Considerada a "alma do samurai", a espada japonesa se transformou em cobiçado objeto de arte, exercendo atração especial por sua beleza serena e fria. No entanto, mesmo chegando a valer milhares de dólares, as espadas produzidas no Japão entre 1870 e 1945 não são consideradas objetos de arte. Em 1868, o uso delas foi proibido pelo Imperador Meiji encerrando, oficialmente, a era dos samurais.
Kataná, a espada japonesa, possui lâmina curva com corte em um só lado (existe outro tipo, com corte nos dois lados). Feita por um processo especial de tratamento do aço, ela se caracteriza por sua rigidez e corte extremamente afiado. É denominada de Kataná a espada, reta ou curva, com mais de 70 cm de comprimento e pode ser Ogataná e Kogataná segundo seu tamanho.

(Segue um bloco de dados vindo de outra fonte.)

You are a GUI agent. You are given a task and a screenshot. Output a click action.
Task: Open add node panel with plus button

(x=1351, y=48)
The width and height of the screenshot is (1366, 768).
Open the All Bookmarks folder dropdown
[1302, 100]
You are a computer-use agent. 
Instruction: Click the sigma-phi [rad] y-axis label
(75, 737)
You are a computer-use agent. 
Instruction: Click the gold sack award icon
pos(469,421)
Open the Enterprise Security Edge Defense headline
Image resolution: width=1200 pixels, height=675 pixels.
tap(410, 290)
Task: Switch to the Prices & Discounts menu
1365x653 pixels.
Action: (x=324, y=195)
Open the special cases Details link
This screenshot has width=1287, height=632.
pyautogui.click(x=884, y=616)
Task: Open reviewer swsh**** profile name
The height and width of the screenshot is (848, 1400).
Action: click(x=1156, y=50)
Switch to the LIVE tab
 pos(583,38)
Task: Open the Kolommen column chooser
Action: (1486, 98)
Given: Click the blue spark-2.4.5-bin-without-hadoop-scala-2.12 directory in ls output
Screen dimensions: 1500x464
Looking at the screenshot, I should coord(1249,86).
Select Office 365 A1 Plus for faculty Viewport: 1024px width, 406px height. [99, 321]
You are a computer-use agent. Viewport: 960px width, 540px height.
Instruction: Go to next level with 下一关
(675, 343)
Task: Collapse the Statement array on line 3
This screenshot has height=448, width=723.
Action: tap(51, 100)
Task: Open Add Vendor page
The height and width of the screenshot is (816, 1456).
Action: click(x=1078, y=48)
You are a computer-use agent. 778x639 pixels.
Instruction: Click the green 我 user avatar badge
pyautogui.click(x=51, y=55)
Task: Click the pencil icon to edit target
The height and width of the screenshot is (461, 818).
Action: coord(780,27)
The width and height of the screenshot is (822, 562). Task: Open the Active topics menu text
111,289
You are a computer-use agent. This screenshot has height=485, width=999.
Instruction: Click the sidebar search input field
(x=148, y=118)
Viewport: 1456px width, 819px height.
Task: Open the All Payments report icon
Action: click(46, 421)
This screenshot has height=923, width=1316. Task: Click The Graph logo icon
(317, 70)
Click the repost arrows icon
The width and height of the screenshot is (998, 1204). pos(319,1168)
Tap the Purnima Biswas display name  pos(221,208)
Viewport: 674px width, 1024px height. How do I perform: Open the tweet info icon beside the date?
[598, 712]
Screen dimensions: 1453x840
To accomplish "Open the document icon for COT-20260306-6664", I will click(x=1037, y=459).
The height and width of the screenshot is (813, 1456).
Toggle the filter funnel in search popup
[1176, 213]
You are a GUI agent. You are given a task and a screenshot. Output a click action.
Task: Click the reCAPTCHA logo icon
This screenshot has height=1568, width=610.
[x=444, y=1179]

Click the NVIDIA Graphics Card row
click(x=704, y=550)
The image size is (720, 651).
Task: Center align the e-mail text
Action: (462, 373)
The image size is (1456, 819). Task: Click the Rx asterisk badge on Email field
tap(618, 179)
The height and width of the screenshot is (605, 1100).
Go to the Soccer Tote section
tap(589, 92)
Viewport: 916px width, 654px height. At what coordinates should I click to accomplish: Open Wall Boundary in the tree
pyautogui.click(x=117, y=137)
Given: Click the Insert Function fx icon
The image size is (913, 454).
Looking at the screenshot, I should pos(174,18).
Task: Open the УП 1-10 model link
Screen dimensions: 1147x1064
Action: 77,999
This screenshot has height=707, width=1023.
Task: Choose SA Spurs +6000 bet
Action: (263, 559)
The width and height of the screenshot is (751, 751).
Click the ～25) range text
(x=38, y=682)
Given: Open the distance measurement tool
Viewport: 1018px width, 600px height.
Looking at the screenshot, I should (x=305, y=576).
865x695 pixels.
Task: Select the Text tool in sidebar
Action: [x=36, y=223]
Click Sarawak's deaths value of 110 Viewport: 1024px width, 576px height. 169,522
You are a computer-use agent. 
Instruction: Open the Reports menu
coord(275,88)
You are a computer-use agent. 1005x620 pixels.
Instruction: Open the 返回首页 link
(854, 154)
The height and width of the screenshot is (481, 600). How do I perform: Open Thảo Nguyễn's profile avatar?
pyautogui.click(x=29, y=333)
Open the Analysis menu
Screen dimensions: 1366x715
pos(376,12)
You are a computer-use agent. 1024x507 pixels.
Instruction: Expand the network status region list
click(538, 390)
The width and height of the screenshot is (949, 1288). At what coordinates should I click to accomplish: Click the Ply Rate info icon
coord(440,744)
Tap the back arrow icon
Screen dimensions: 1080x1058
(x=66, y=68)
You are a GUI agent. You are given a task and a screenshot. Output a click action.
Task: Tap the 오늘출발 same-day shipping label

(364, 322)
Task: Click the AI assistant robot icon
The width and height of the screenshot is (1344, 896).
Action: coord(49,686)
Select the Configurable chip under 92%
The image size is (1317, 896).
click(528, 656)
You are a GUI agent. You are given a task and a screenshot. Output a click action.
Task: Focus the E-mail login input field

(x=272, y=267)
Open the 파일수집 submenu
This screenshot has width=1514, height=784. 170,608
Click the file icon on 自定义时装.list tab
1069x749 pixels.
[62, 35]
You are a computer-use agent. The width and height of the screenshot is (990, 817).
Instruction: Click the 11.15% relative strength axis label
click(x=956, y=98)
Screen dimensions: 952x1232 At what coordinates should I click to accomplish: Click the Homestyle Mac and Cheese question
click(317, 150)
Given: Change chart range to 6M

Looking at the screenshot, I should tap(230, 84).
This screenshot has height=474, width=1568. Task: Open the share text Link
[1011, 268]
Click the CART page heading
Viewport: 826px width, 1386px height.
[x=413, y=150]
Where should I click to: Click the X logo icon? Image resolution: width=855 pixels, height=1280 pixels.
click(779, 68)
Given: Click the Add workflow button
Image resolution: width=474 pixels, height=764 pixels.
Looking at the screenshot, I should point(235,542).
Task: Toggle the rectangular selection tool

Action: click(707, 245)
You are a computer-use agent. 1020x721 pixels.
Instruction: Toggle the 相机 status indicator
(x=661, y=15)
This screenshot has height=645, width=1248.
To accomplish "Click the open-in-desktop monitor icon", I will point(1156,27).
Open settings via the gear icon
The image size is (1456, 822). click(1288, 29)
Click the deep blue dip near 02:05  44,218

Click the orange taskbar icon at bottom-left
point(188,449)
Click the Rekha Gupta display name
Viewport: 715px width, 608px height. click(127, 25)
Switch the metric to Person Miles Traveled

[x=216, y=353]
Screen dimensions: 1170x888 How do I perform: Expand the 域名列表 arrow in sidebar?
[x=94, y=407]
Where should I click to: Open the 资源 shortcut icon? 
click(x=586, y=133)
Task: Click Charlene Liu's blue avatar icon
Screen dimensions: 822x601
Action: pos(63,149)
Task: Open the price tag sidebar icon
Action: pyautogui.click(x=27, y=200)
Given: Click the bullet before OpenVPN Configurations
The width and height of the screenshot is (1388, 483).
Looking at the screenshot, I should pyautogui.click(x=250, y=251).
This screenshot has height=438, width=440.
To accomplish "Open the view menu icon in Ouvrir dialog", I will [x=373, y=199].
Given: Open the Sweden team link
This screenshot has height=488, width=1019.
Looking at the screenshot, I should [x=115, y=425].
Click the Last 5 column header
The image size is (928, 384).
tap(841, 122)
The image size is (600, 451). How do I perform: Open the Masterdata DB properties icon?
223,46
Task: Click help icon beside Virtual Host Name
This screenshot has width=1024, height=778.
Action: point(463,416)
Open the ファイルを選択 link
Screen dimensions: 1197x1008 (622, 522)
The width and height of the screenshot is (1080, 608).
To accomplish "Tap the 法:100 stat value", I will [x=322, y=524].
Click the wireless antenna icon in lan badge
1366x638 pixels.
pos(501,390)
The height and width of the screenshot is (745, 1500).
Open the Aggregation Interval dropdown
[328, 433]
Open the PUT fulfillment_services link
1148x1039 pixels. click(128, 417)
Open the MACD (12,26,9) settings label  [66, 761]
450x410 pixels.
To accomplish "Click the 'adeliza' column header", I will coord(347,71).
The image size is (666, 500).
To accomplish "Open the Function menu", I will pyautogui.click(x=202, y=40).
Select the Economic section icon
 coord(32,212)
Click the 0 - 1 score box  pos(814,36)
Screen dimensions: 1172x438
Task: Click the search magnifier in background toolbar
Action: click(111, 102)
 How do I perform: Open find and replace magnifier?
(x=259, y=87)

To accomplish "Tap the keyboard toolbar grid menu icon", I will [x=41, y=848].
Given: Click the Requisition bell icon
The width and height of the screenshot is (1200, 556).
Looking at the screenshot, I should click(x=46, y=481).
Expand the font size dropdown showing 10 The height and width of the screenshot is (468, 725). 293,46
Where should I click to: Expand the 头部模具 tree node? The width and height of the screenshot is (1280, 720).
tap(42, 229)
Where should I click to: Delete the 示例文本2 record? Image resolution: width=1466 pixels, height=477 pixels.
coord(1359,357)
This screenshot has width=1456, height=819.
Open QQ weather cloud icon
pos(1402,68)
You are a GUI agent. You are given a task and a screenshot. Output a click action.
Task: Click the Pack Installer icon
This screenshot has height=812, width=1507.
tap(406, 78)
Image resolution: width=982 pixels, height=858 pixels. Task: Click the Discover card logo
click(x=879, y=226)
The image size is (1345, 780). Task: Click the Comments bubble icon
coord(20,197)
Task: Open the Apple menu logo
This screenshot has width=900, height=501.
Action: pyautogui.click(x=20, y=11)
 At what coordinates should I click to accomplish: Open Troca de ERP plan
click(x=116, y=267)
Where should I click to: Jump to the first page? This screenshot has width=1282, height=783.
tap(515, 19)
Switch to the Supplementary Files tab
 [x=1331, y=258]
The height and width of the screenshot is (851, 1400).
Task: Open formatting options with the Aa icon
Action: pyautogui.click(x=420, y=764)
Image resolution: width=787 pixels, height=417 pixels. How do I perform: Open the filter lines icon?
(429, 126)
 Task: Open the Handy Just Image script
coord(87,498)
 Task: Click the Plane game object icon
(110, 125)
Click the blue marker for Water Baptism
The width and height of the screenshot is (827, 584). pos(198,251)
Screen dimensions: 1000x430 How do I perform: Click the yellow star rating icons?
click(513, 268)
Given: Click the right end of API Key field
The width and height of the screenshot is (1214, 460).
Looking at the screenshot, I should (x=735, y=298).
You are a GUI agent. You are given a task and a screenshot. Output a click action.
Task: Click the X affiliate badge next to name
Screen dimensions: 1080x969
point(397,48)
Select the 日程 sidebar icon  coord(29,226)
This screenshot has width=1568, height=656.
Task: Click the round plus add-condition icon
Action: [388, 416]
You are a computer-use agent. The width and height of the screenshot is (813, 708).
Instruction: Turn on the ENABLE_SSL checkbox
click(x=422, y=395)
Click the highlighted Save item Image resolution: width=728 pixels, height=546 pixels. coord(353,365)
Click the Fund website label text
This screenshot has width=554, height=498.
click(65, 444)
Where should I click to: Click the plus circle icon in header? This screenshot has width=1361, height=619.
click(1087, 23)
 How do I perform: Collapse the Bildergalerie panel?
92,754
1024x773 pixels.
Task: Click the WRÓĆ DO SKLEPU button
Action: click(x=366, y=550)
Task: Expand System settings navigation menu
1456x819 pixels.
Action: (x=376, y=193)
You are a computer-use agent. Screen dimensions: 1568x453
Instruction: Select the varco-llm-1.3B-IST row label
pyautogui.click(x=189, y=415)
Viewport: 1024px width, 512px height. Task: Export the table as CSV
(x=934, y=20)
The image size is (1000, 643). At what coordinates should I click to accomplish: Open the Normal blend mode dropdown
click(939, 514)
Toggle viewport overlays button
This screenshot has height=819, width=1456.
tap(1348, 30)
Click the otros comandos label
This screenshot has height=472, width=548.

Ela é identificada não só pela assinatura do artesão que a forjou, junto com a data e carimbo, mas também pelo nome a quem foi dedicada. É uma arma para proteger a vida e não para provocar a morte. Portanto, não podia ser usada em qualquer casualidade ou abuso e nem por qualquer pessoa, somente pelos samurais.
A Kataná ficava presa à cintura, do lado esquerdo do corpo, com o corte virado para cima. Geralmente usava-se um par de espadas, o daishô (pequena e grande) uma com 60 a 90 cm de comprimento (kataná) e outra de 30 a 60 cm (wakizaki). A empunhadura e a bainha (saya) eram cobertas e decoradas com desenhos dos mais sofisticados. Entre a lâmina e o cabo ficava a guarda (tsuba) para aparar os golpes e proteger as mãos. As tsuba geralmente tinham uma abertura central que unia a lâmina com a empunhadura. Outras tinham mais duas aberturas para o kozuka (empunhadura do kogataná, pequena faca) e o kogai que, acredita-se, originalmente, teria sido usado para arrumar o cabelo sob o elmo.

A fabricação dessa arma sempre foi segredo de cada artista.
Geralmente, além do processo de purificação do minério de ferro, o material era temperado com dois ou três outros metais para produzir uma lâmina super-resistente.
A espada japonesa tem a forma elegantemente curva desde o período Heian (794/1191) e, por séculos, foi a principal arma de luta.
Com a introdução das armas de fogo no século XVI, pouco a pouco ela foi se restringindo a eventos cerimoniais. Com o desaparecimento da classe samurai, a partir da restauração do poder imperial (1868), as espadas se transformaram em objetos de arte disputados por colecionadores, mas o código moral dos samurais (Bushidô) continua vivo na maneira de agir e pensar dos nipônicos.
O Bushidô baseava-se, fundamentalmente, no cultivo das virtudes marciais, na demonstração de absoluta indiferença à morte e à dor e na dedicação e lealdade ao seu senhor.
Os principais preceitos éticos desse código eram: retidão ou justiça, guiri (tem sentido de dever, obrigação. Fala-se, por exemplo, guiri que se deve aos pais, aos superiores, aos inferiores, aos parentes e amigos), coragem, benevolência, polidez, veracidade, sinceridade, honra, dever e lealdade.